Я наблюдал все это, сидя за столом в углу комнаты и подперев голову рукой, а думал я о самых различных предметах. Вскоре перед лавкой появилась повозка, сперва в нее поместили корзины, потом меня и, наконец, уселись трое остальных. Помнится, это была не то почтовая карета, не то фургон, в котором перевозят фортепьяно, окрашенный в темный цвет и запряженный вороной лошадью с длинным хвостом. Места в ней хватило для всех нас.
Не думаю, чтобы когда-либо в жизни (может быть, со временем я стал опытнее и умнее) я испытал чувство, подобное тому, какое испытывал в обществе этих людей, помня, чем они были раньше заняты, и видя, как они радуются поездке. Я на них не сердился: скорее всего я их боялся, словно очутился среди каких-то существ, с которыми от природы у меня нет ничего общего. Им было весело. Старик сидел впереди и правил лошадью, а молодые люди сидели за его спиной и, когда он к ним обращался, наклонялись к нему так, что их лица приходились по обе стороны его толстой физиономии, и, казалось, болтовня с ним очень их занимала. Они не прочь были поговорить и со мной, но я хмуро забился в свой угол; меня пугали их взаимные ухаживания и их смех, правда не очень громкий, и я едва ли не удивлялся, как это они не несут возмездия за свое жестокосердие.

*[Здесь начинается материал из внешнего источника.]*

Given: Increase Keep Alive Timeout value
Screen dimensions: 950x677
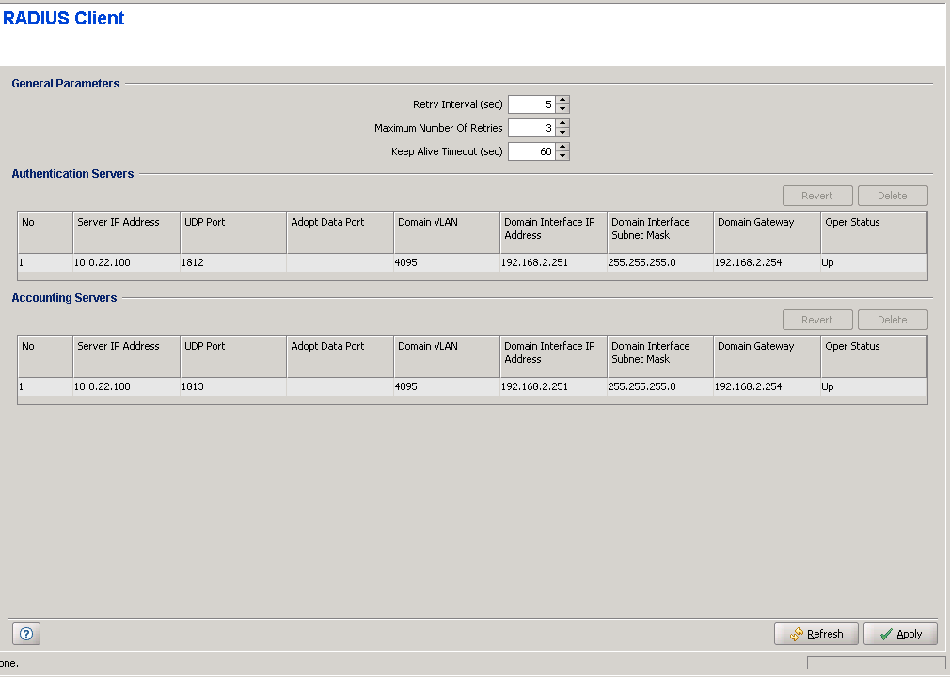Looking at the screenshot, I should pyautogui.click(x=562, y=148).
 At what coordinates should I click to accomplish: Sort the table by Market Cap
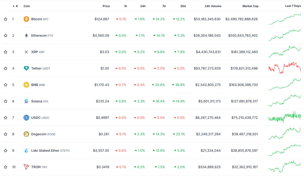click(250, 6)
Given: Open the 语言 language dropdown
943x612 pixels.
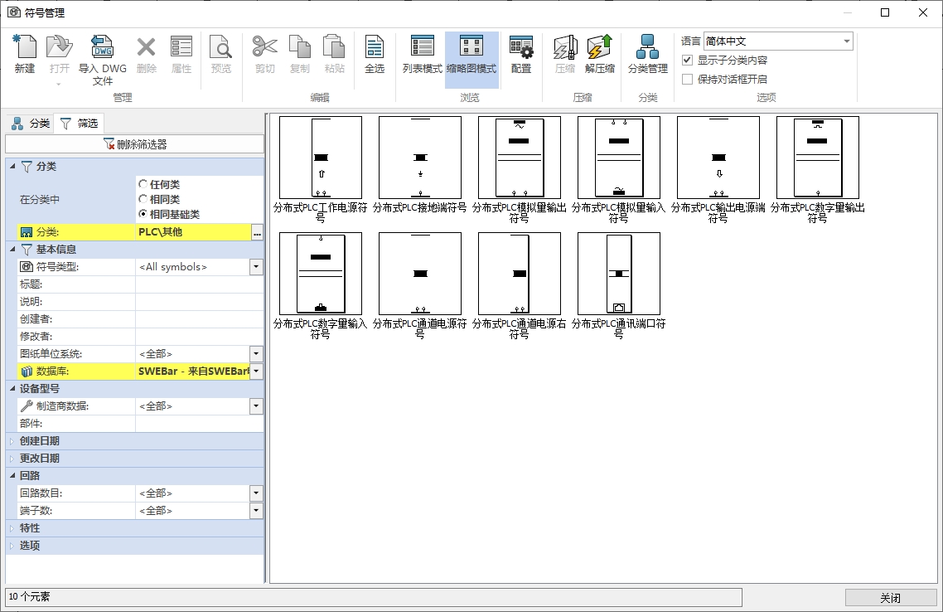Looking at the screenshot, I should pos(846,41).
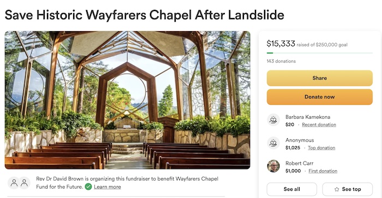The width and height of the screenshot is (382, 198).
Task: Click the Save Historic Wayfarers Chapel title
Action: tap(145, 15)
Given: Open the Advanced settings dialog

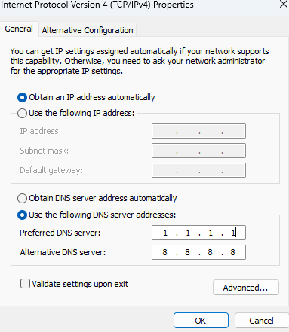Looking at the screenshot, I should click(246, 288).
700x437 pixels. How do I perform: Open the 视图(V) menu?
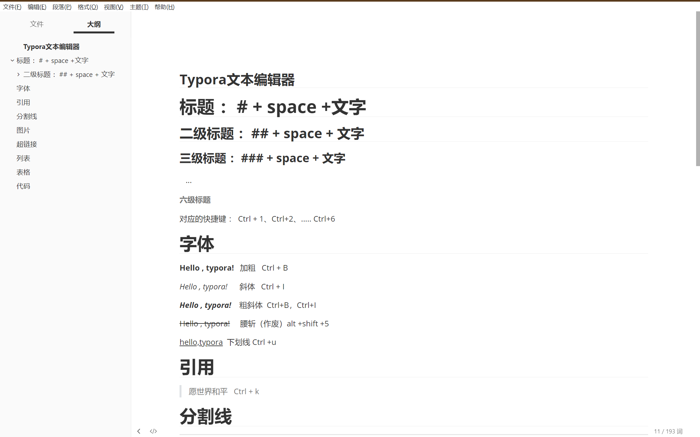[113, 7]
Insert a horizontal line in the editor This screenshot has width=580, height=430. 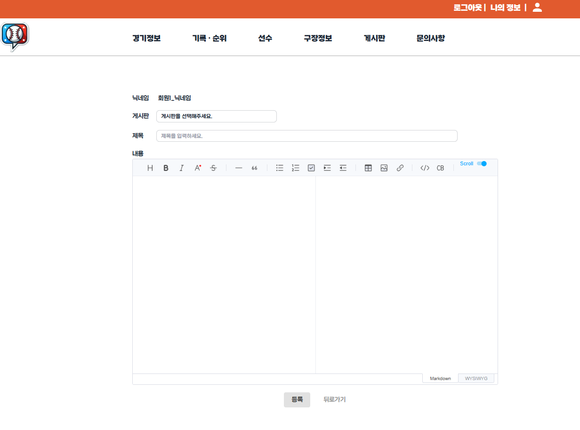238,168
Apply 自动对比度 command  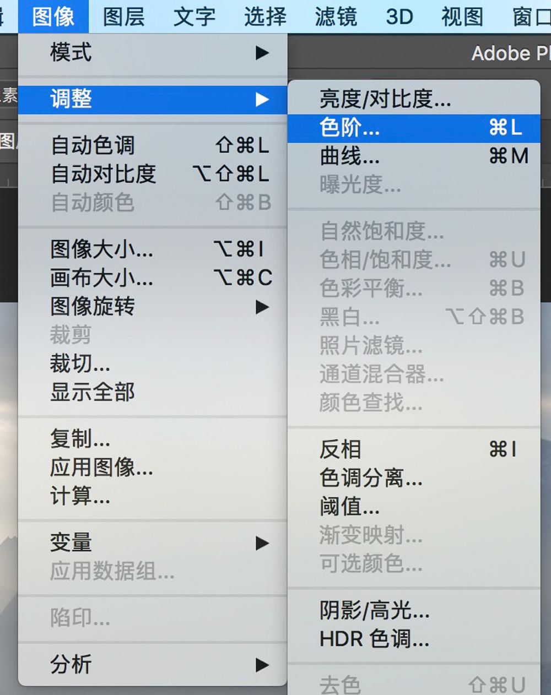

Поэтому, когда они остановились, чтобы покормить лошадь, а сами пили и веселились, я не мог прикоснуться к тому, чего касались они, и не нарушил своего поста. И потому-то, когда мы доехали до дому, я поспешил выскочить сзади из повозки, чтобы не оказаться в их компании перед этими печальными окнами, взиравшими теперь на меня, как глаза слепца, некогда такие ясные. О, напрасно задумывался я в школе о том, чт вызовет слезы у меня на глазах, когда я вернусь домой, – я в этом убедился, увидев окна комнаты матери и еще одно, рядом с ними, которое когда-то было моим окном!
Не успел я подойти к двери, как уже очутился в объятиях Пегготи, и она повлекла меня в дом. Ее горе прорвалось, как только она завидела меня, но скоро она взяла себя в руки, заговорила шепотом и пошла, неслышно ступая, словно можно было нарушить покой мертвеца! Я узнал, что уже очень много времени она не ложилась спать. Ночью она сидела неподвижно, не смыкая глаз. Пока ее бедную, милую красоточку не опустят в землю, она ни за что ее не покинет – так сказала она.